(Pixel coordinate grounding data)
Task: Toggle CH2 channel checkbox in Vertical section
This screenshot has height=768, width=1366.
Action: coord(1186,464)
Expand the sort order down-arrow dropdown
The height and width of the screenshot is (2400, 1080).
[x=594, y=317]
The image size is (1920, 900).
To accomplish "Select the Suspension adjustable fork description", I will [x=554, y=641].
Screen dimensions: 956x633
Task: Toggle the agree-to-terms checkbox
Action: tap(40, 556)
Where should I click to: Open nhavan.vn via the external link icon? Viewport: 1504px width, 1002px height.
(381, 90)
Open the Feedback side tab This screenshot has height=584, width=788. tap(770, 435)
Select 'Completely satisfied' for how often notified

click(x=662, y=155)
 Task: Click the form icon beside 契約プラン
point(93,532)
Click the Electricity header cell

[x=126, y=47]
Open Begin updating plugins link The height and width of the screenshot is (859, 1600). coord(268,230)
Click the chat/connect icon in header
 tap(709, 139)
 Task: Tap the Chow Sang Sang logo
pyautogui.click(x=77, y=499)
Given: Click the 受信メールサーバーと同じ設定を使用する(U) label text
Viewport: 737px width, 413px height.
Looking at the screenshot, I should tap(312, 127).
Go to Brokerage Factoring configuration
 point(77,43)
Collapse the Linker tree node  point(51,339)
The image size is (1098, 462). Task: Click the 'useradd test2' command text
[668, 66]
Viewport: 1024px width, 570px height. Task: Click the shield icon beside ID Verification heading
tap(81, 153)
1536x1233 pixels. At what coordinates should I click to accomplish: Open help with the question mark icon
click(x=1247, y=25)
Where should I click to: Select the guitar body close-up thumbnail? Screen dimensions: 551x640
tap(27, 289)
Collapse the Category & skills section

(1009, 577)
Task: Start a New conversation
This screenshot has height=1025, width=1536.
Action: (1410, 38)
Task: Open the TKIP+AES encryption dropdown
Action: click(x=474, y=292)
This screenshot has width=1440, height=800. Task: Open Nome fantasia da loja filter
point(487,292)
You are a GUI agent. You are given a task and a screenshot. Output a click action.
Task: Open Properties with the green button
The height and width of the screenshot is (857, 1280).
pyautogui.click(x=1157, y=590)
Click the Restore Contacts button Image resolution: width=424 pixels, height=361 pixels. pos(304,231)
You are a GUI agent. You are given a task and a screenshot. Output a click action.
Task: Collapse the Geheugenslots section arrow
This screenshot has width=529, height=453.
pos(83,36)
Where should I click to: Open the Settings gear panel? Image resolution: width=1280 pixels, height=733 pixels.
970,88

What the exercise asks:
Set down exactly the lines from the one that contains "Task: Open Properties with the green button" to the final line above, both included, and nothing more.

Response for this exercise:
Task: Open Properties with the green button
The height and width of the screenshot is (857, 1280).
pyautogui.click(x=1157, y=590)
Click the Restore Contacts button Image resolution: width=424 pixels, height=361 pixels. pos(304,231)
You are a GUI agent. You are given a task and a screenshot. Output a click action.
Task: Collapse the Geheugenslots section arrow
This screenshot has width=529, height=453.
pos(83,36)
Where should I click to: Open the Settings gear panel? Image resolution: width=1280 pixels, height=733 pixels.
970,88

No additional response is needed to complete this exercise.